5th walk it was Burton Joyce which was in 2015 back on Checkpoint 1 Oxton, checkpoint 5 Duncanwood and checkpoint 8 Creswell Crags the charity this year East Scarsdale explorers. This year I had a brand new job on the checkpoint which meant I was not much use at checkpoint because my new exciting job on the checkpoints was first aiding. I was the first aider on the checkpoint and I was so excited. Checkpoint one people most of the time come in, have a bite to eat and leave. Sometimes they walk through and sometimes they grab a bacon butty and eat it on the walk. Checkpoint 5 I did a lot blister care I also did some first aid fun stuff. A walker was sick so I was a ninja with one hand I grabbed water with the other I grabbed a chair for the person to sit down. I was used to sickness situations so it didn’t phase me. I gave a lot of encouragement to the walkers people were really struggling that year due to the heat and there was something in the air that year. After we went through checkpoint 5 dad and I went to join mum on checkpoint. The first Aiders on this checkpoint had been walking between checkpoint 8 and checkpoint 7. So I did some first aid when they weren’t around and it was weird doing first aid on people I had done first aid on earlier. Everyone went through the checkpoint and the walk was finished for another year.
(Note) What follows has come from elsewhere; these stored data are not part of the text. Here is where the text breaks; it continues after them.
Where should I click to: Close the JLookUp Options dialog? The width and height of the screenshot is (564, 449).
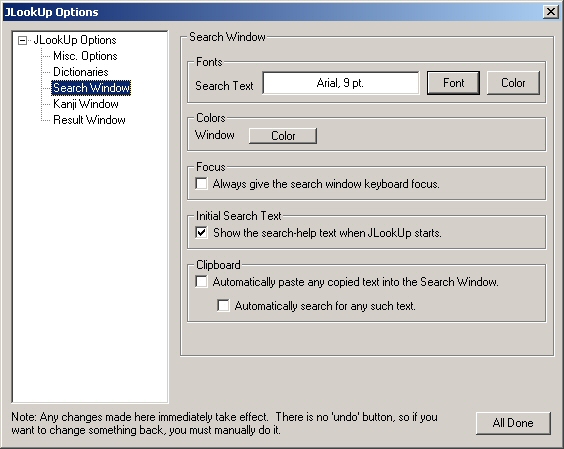tap(551, 12)
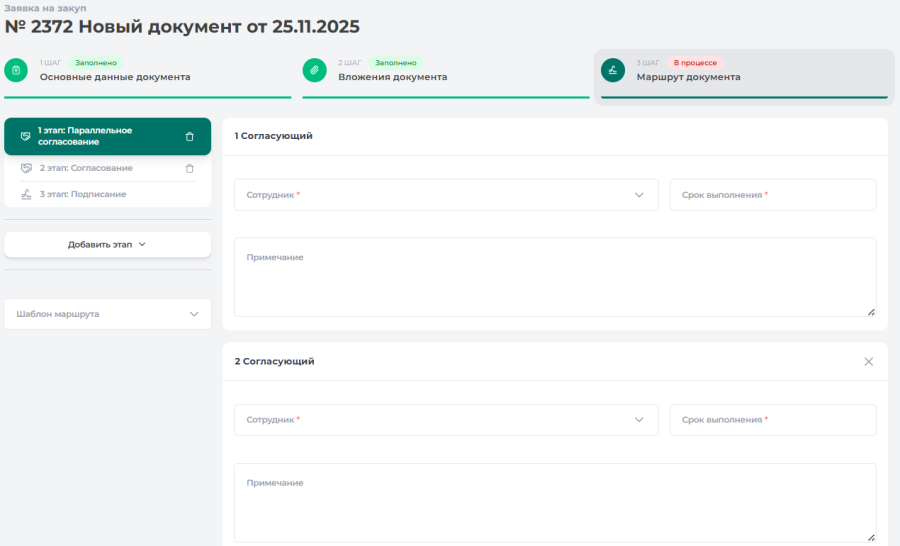Click the shield icon of stage 2

click(27, 169)
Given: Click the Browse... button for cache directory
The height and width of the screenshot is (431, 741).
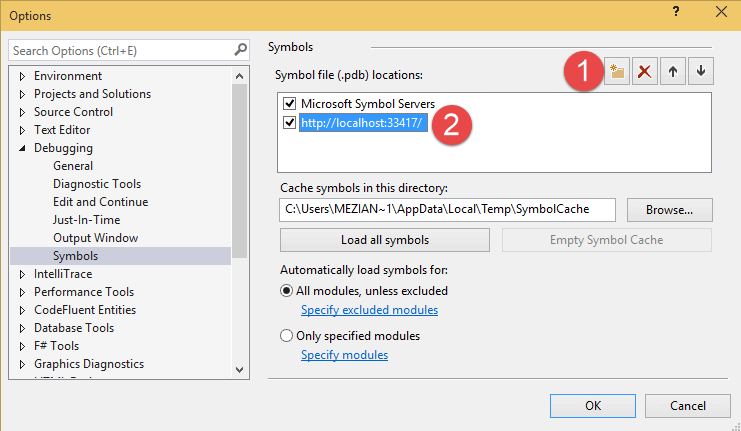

quick fire things I learnt on checkpoints;
- Is it a checkpoint really a checkpoint if your not seeing people approach and shouting “WALKER” at the top of your voice.
- It’ll surprise you what small things fill you with joy on the checkpoint whether its a bit of flapjack, a call through to say the checkpoint before you has closed that means the back runners will be there within the hour.
- its useful having a family member on another checkpoint.
- That no matter how things go; the busyness, the long hours, the grumpy walkers, the rain, the sun or waiting around wondering if you will ever eat an normal meal again. It is a hundred percent worth it.
They are looking for volunteers on the checkpoint this year as it is the 25th anniversary. the checkpoints are so worth it and it gives you a good feeling inside.